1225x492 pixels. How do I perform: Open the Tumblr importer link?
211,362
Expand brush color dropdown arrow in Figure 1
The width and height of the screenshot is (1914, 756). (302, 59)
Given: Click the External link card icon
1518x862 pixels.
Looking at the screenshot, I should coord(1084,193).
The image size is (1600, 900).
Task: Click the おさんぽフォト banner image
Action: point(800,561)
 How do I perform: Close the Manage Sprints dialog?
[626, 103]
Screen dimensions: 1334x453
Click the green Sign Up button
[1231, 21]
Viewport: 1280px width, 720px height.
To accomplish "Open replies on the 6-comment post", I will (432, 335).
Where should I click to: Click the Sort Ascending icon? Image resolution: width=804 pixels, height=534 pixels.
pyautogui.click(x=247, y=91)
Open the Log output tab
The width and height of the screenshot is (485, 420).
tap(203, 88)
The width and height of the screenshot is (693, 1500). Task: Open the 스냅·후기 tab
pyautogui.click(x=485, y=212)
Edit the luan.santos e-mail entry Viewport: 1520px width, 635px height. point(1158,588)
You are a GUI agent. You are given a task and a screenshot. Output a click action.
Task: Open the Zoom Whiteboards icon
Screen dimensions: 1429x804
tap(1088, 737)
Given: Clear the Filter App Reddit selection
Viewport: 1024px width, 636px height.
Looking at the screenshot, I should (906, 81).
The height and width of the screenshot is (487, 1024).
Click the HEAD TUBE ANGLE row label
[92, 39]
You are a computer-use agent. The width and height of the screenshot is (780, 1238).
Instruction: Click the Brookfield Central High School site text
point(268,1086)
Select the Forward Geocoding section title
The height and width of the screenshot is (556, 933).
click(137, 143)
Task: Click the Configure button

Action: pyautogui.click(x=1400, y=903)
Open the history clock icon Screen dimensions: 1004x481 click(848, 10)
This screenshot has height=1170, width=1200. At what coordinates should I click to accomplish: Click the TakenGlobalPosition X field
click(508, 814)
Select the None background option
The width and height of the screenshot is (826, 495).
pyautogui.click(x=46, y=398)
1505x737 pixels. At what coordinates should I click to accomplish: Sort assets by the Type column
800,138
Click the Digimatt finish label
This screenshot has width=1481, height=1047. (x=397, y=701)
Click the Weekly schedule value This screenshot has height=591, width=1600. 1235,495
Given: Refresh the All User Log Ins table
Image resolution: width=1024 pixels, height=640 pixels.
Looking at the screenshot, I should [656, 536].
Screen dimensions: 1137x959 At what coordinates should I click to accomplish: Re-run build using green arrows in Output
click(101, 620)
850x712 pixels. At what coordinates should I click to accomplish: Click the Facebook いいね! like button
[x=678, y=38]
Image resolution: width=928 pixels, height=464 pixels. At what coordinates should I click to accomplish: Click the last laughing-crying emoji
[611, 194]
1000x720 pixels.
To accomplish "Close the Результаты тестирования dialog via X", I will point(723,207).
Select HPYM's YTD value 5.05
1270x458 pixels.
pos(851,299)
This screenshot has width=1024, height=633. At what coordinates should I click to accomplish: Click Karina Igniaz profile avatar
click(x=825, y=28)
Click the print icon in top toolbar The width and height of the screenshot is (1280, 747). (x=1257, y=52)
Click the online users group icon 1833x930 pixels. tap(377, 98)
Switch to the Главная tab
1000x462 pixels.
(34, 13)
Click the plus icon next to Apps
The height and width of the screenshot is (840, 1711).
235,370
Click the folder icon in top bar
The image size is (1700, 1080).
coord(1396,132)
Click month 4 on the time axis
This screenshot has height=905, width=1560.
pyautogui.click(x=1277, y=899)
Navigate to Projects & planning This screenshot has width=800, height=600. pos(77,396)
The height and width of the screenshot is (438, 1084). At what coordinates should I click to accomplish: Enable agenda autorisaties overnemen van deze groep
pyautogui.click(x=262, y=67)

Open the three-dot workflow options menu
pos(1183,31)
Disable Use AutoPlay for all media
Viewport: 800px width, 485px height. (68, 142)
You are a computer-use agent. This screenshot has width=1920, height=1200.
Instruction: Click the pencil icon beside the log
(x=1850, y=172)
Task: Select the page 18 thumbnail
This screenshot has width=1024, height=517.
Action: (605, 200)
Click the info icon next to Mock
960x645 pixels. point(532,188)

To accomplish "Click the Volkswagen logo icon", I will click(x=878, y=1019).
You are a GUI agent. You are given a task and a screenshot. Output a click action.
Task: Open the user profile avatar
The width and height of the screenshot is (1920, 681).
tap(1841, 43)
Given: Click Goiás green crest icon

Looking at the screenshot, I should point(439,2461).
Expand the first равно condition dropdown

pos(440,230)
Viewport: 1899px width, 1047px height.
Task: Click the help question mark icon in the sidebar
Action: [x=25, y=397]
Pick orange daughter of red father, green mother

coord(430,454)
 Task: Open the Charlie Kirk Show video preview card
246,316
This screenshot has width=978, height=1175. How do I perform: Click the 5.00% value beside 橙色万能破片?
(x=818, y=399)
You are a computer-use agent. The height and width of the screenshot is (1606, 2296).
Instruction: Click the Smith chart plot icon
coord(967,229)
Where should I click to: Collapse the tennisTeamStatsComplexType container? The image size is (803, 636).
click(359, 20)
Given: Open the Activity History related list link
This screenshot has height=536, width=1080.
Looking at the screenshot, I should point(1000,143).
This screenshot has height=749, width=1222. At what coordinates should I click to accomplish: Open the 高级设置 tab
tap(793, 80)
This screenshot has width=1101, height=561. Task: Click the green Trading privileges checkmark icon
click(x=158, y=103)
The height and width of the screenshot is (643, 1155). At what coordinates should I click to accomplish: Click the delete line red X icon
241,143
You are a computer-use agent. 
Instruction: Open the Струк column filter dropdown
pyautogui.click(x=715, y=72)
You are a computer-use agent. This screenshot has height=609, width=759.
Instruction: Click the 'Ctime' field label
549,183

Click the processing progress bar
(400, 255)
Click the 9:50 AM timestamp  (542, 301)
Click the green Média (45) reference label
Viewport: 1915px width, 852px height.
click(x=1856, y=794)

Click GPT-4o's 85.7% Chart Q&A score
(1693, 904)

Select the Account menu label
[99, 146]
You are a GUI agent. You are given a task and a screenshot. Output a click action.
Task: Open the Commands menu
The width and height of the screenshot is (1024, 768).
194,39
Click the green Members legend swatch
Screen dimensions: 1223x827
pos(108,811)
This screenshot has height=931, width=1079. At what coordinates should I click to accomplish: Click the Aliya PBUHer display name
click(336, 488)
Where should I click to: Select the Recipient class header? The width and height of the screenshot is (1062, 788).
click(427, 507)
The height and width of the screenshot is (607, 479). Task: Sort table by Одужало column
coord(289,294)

┄┄┄┄┄┄

**How to complete this task:**
All lines with the word "computer" are needed; pull them from the entries and copy each.

**Answer to this exercise:**
You are a computer-use agent. The width and height of the screenshot is (780, 1238).
You are a computer-use agent. This screenshot has width=1920, height=1200.
You are a computer-use agent. The height and width of the screenshot is (1606, 2296).
You are a computer-use agent. 
You are a computer-use agent. This screenshot has height=609, width=759.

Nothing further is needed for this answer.